Lu Watter’s Yerba Buena Jazz Band – Maple Leaf Rag by Scott Joplin, recorded Dec. 1941. [More info on Discogs]





Lilith is an extrabold italic with partly open letterforms and horizontal hatching, further embellished with baroque mid-stem ornamentation in the capitals. Some details like the Fraktur-like construction of W reveal its German origin: Lilith was first cast by the Bauer foundry in 1930, after designs by Lucian Bernhard (1883–1972) who had left the country for New York seven years earlier.
Bauer had opened an office in New York in 1927. This way, Lilith was available in the United States as well. In the early 1940s, it was chosen for the logo of Jazz Man Records. Founded in 1941, the record label was an offshoot of David Stuart’s Jazz Man Record Shop on Hollywood’s Santa Monica Boulevard (and in 1959 on L.A.’s West Pico Boulevard). In 1946, Stuart sold it to his ex-wife, Marili Morden and her new husband, Nesuhi Ertegun.

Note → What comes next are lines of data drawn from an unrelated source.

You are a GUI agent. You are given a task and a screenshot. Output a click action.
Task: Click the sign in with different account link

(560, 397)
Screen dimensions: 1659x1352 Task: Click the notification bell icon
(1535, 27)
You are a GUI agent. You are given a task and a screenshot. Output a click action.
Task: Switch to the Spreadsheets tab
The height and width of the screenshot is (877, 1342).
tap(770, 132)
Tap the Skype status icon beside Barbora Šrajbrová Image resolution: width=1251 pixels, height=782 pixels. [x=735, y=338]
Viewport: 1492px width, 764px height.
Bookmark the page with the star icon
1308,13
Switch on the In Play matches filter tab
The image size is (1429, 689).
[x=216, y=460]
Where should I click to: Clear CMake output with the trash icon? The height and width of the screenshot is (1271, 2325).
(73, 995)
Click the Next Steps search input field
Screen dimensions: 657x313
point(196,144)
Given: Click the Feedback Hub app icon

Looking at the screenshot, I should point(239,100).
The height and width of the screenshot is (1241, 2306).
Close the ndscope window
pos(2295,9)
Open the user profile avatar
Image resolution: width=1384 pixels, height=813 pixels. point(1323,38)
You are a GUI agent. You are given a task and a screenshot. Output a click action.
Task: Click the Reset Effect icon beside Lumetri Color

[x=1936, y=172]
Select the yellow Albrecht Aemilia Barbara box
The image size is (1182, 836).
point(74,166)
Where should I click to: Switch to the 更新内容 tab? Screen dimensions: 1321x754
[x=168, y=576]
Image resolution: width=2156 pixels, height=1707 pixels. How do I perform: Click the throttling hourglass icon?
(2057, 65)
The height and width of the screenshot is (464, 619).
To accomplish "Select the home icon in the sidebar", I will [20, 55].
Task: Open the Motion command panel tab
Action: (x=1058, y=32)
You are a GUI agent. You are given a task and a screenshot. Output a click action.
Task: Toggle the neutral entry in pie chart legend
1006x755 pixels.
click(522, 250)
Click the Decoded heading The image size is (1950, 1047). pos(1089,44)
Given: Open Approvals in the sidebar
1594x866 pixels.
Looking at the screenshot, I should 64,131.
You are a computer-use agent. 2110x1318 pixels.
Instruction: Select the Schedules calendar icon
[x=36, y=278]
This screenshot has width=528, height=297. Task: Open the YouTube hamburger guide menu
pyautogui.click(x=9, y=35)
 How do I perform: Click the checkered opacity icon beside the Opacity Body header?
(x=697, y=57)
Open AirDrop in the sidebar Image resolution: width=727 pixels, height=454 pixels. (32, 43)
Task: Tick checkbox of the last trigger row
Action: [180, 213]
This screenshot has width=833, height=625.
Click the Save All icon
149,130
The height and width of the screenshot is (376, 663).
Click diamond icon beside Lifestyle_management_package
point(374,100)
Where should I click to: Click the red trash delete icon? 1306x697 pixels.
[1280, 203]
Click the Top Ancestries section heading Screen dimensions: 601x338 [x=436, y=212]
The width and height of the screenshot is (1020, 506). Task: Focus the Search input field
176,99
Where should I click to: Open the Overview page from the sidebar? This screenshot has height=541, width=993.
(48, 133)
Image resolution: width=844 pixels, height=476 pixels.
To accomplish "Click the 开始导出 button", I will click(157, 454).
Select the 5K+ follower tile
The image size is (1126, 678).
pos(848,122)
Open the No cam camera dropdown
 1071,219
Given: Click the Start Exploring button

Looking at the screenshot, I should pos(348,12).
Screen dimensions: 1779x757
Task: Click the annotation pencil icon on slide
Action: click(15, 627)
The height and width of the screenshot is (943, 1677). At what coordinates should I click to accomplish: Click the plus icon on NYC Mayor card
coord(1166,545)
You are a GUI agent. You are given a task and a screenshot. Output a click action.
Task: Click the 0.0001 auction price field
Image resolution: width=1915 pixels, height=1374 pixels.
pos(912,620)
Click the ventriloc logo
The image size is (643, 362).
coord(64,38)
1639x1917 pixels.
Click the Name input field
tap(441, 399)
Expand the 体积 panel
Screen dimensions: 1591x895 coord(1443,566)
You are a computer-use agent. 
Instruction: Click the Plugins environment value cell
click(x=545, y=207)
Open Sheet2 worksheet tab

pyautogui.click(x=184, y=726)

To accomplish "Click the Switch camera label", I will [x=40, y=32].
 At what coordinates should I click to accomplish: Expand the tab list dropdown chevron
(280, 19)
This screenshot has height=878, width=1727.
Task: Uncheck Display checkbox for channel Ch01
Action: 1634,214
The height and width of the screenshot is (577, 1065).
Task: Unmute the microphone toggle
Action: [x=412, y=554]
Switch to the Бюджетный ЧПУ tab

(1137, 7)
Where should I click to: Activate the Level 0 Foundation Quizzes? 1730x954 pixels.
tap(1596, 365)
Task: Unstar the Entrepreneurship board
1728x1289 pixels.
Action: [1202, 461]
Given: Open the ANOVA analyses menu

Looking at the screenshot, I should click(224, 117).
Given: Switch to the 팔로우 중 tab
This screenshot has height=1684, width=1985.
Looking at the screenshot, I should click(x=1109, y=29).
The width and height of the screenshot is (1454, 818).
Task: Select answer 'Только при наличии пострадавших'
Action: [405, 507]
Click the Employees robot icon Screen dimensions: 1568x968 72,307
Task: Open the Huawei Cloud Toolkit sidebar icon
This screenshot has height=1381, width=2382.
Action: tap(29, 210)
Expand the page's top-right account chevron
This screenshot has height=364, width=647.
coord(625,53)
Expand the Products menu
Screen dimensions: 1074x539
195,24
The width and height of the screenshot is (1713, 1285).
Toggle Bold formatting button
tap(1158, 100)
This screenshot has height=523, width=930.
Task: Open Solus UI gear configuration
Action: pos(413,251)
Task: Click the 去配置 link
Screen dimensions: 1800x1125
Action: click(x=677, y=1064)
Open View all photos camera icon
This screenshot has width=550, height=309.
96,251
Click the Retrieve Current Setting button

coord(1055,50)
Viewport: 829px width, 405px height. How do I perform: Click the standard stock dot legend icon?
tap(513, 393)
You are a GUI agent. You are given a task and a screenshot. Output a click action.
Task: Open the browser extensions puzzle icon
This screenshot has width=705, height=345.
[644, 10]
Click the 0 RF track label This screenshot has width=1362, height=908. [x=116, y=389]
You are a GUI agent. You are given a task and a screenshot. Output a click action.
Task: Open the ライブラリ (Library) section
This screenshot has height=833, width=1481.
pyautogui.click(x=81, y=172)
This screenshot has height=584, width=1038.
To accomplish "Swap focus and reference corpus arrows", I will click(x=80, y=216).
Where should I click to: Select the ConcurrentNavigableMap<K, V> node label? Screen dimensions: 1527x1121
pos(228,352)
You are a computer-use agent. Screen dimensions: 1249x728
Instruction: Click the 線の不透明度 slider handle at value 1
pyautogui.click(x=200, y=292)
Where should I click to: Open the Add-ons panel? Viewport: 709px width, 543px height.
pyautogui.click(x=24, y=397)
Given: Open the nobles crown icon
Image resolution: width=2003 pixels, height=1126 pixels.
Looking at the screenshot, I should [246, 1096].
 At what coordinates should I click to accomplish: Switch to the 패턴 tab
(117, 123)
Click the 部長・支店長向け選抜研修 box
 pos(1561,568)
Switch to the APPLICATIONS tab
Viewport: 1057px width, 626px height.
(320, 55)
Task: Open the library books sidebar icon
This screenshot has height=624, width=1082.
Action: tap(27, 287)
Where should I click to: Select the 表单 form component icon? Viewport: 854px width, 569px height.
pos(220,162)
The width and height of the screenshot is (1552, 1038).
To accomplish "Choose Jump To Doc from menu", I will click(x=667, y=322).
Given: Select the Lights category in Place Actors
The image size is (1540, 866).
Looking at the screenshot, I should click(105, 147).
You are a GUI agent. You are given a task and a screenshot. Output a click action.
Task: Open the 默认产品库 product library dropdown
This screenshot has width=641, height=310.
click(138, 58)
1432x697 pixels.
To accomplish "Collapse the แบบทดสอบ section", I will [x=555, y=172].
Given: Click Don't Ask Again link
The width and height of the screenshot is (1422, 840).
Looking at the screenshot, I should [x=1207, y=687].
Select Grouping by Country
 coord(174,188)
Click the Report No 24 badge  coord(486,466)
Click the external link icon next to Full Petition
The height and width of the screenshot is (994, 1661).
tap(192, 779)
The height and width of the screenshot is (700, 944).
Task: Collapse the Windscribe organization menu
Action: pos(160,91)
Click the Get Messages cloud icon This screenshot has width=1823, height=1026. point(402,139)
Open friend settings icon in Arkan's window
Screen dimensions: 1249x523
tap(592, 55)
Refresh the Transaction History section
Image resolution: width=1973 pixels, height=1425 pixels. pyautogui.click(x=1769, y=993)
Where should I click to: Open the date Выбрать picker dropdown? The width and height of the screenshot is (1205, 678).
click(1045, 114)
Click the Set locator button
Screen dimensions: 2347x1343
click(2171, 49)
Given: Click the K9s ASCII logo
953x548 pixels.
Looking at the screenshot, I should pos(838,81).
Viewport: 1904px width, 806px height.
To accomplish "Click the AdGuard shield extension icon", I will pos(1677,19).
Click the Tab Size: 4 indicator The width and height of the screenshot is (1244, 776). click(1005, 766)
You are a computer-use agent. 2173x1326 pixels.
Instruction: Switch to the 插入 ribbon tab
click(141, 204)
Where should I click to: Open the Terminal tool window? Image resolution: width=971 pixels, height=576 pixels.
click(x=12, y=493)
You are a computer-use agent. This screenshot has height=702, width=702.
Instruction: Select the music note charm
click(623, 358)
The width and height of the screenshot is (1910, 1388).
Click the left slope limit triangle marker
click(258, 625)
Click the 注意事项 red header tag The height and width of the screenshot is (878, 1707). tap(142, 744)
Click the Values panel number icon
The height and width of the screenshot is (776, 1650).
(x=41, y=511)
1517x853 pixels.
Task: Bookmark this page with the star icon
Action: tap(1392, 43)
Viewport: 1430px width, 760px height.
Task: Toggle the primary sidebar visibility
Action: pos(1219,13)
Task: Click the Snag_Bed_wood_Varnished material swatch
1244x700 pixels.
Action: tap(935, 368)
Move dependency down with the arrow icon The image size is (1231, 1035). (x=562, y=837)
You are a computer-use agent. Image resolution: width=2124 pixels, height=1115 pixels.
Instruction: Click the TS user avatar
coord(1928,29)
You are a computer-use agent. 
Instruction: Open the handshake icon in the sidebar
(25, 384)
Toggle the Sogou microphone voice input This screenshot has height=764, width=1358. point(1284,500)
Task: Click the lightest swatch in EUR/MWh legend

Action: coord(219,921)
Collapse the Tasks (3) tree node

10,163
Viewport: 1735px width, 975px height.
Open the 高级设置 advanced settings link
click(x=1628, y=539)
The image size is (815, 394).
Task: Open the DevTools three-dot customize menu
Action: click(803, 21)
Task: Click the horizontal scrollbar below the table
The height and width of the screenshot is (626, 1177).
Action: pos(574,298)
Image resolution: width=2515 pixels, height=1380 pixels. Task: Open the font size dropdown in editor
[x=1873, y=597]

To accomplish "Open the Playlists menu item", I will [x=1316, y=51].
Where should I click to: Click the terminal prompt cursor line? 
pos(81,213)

According to Wikipedia, the label and its namesake shop “were in the vanguard of an international revival of traditional jazz in the 1940s.“

Glyph set for Lilith from Penrose Annual 41, 1939, in an article on the “Victorian Revival” in typefaces by Robert Harling

Lu Watter’s Yerba Buena Jazz Band – Muskrat Ramble by Ed Ory, recorded Dec. 1942. [More info on Discogs]
The secondary typefaces are Koch-Antiqua and Bulmer.

Johnny Wittwer – Ragtime Nightingale by Joseph Lamb, recorded Dec. 1945. [More info on Discogs]
In January 1947, the labels were redesigned in a green color, matching that of Crescent Records.
Secondary typefaces are Futura and a slab serif that resembles Stymie Bold, but has a non-descending J.